Southwest Airlines reported a $10,000.00 diamond engagement ring, an NFL Super Bowl ring and a set of professional video equipment as their most expensive finds, and these were returned to their owners. “Lost and found is a customer service – not a money maker,” American Airline spokesman Tim Smith admits. The cost of returning lost items to their owners is a significant company expense.

Hotels have a policy of giving left items to the employees who found them, after a certain period, like three months. There are items that hotels will not return, and wait for the owner to ask for them. This is to respect guests’ privacy. Who knows what predicament guests may get into when returned items are received by unknowing espouses.

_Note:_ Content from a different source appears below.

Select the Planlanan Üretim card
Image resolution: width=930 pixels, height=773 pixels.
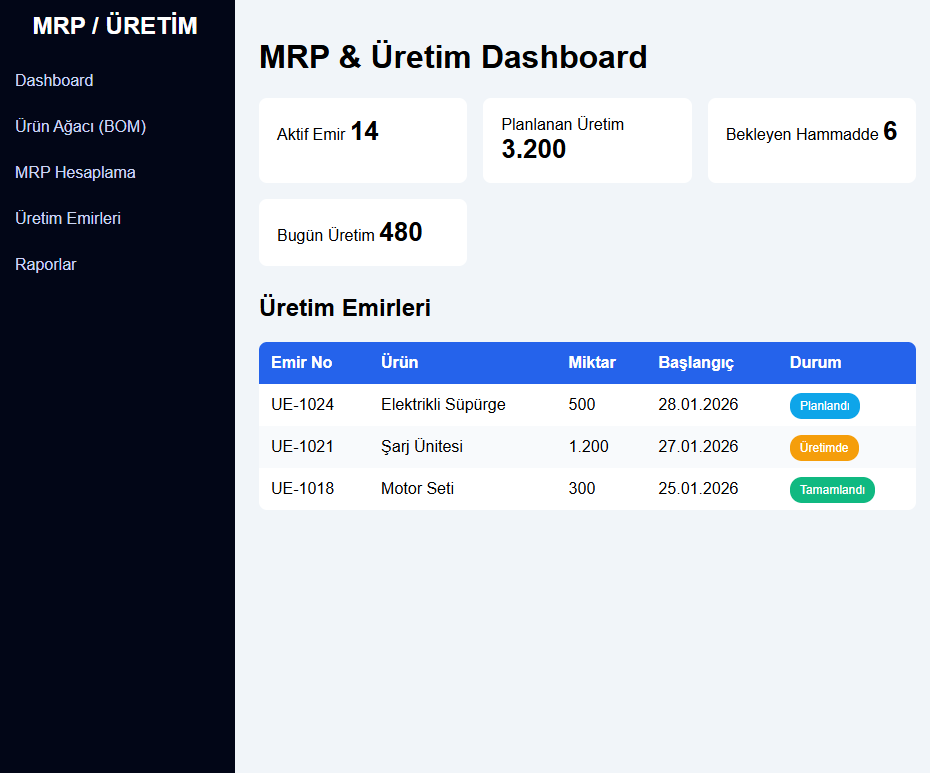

Hyatt Regency in Chicago reports about 20 left items a day or 7,300 items per year! Interestingly, phone chargers are mostly left behind in hotel rooms. A Hyatt Hotel veteran executive Matthew Humphreys shares that each Hyatt hotel he worked in over the years keeps a large container of mobile chargers in Housekeeping. “If you are traveling and find yourself in need of a phone charger, definitely call down and ask housekeeping,” Humphreys suggests. That made me check twice my charger after I charged my phone in Hong Kong. Don’t want to have my charger into the charger bin of the hotel housekeeping!

Two guidelines to prevent forgetting something while traveling: 1) do a checklist when you are upbeat, not tired and sleepy – use this checklist just before you go out of a hotel room or an airplane; 2) follow a regular way of doing things – it is when you change the usual pattern that small things tend to be forgotten.

Well, forgetting things is a tendency while traveling – that I have just discovered to be scientifically vouched by psychologists. The only way to minimize, if not avoid it altogether, is to stick to some guidelines.

Bon voyage! Don’t forget your passport!